|ZFIN ID: ZDB-PUB-050818-2|
Functional analysis of human hematopoietic stem cell gene expression using zebrafish
Eckfeldt, C.E., Mendenhall, E.M., Flynn, C.M., Wang, T.F., Pickart, M.A., Grindle, S.M., Ekker, S.C., and Verfaillie, C.M.
|Source:||PLoS Biology 3(8): e254 (Journal)|
|Registered Authors:||Ekker, Stephen C., Pickart, Michael|
|Keywords:||Zebrafish, Embryos, Gene expression, Genetic screens, Hematopoiesis, Hematopoietic stem cells, Blood, Blood cells|
|PubMed:||16089502 Full text @ PLoS Biol.|
Eckfeldt, C.E., Mendenhall, E.M., Flynn, C.M., Wang, T.F., Pickart, M.A., Grindle, S.M., Ekker, S.C., and Verfaillie, C.M. (2005) Functional analysis of human hematopoietic stem cell gene expression using zebrafish. PLoS Biology. 3(8):e254.
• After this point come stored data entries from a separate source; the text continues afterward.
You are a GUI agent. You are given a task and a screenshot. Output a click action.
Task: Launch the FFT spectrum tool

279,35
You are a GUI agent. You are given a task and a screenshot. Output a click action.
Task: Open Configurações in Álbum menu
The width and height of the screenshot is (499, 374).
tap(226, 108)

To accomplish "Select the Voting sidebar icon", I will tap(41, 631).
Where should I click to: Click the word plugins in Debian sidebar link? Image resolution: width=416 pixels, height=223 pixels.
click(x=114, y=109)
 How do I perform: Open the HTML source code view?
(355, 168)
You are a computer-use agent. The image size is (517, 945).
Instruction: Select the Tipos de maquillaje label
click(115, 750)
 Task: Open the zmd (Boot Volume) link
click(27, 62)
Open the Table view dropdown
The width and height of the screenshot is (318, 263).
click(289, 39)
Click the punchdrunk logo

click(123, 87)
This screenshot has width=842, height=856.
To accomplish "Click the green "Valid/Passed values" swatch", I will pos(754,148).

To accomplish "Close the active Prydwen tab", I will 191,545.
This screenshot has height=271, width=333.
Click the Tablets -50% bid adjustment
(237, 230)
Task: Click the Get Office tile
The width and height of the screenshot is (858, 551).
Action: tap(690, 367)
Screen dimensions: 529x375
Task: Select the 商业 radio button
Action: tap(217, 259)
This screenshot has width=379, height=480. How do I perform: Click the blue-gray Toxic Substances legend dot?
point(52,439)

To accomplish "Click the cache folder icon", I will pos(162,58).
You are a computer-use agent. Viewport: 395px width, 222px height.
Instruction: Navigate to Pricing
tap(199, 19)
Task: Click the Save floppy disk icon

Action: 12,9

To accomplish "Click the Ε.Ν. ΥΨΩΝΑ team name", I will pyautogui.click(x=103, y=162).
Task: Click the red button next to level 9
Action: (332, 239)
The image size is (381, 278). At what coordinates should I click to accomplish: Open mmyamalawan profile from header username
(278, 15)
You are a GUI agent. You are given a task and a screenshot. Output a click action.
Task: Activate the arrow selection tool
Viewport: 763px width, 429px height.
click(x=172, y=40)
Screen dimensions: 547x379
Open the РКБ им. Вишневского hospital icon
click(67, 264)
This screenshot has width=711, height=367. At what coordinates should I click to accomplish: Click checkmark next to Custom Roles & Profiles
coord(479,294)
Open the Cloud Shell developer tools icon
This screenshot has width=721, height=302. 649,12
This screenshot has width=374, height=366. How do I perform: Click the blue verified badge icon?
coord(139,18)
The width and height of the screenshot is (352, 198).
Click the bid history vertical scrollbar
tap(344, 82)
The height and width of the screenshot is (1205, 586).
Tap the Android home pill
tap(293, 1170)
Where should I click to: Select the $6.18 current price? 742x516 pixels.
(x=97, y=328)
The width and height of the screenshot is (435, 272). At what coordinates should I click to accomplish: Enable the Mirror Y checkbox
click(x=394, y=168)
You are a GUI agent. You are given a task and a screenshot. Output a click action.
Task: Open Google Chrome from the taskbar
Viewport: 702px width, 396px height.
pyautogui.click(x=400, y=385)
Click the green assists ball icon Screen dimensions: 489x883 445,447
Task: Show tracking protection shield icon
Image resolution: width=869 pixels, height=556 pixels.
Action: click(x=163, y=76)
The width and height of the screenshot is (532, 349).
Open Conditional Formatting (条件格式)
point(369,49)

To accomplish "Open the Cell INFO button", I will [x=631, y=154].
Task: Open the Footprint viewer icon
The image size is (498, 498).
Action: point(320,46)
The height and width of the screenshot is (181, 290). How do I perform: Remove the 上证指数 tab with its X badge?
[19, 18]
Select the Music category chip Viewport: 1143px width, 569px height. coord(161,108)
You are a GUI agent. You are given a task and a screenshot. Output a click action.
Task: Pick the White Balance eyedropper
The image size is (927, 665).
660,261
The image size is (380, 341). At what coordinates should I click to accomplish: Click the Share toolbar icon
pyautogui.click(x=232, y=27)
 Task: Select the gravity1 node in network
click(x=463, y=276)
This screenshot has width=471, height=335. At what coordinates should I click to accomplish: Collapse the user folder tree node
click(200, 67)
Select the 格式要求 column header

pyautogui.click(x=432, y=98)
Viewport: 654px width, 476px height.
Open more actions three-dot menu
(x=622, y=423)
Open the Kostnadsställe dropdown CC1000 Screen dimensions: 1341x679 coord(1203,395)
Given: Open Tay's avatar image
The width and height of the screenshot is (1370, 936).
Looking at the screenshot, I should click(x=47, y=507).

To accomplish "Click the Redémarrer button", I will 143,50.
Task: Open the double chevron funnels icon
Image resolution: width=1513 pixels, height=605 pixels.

ABSTRACTAlthough several reports have characterized the hematopoietic stem cell (HSC) transcriptome, the roles of HSC-specific genes in hematopoiesis remain elusive. To identify candidate regulators of HSC fate decisions, we compared the transcriptome of human umbilical cord blood and bone marrow (CD34+)(CD33-)(CD38-)Rho(lo)(c-kit+) cells, enriched for hematopoietic stem/progenitor cells with (CD34+)(CD33-)(CD38-)Rho(hi) cells, enriched in committed progenitors. We identified 277 differentially expressed transcripts conserved in these ontogenically distinct cell sources. We next performed a morpholino antisense oligonucleotide (MO)-based functional screen in zebrafish to determine the hematopoietic function of 61 genes that had no previously known function in HSC biology and for which a likely zebrafish ortholog could be identified. MO knock down of 14/61 (23%) of the differentially expressed transcripts resulted in hematopoietic defects in developing zebrafish embryos, as demonstrated by altered levels of circulating blood cells at 30 and 48 h postfertilization and subsequently confirmed by quantitative RT-PCR for erythroid-specific hbae1 and myeloid-specific lcp1 transcripts. Recapitulating the knockdown phenotype using a second MO of independent sequence, absence of the phenotype using a mismatched MO sequence, and rescue of the phenotype by cDNA-based overexpression of the targeted transcript for zebrafish spry4 confirmed the specificity of MO targeting in this system. Further characterization of the spry4-deficient zebrafish embryos demonstrated that hematopoietic defects were not due to more widespread defects in the mesodermal development, and therefore represented primary defects in HSC specification, proliferation, and/or differentiation. Overall, this high-throughput screen for the functional validation of differentially expressed genes using a zebrafish model of hematopoiesis represents a major step toward obtaining meaningful information from global gene profiling of HSCs.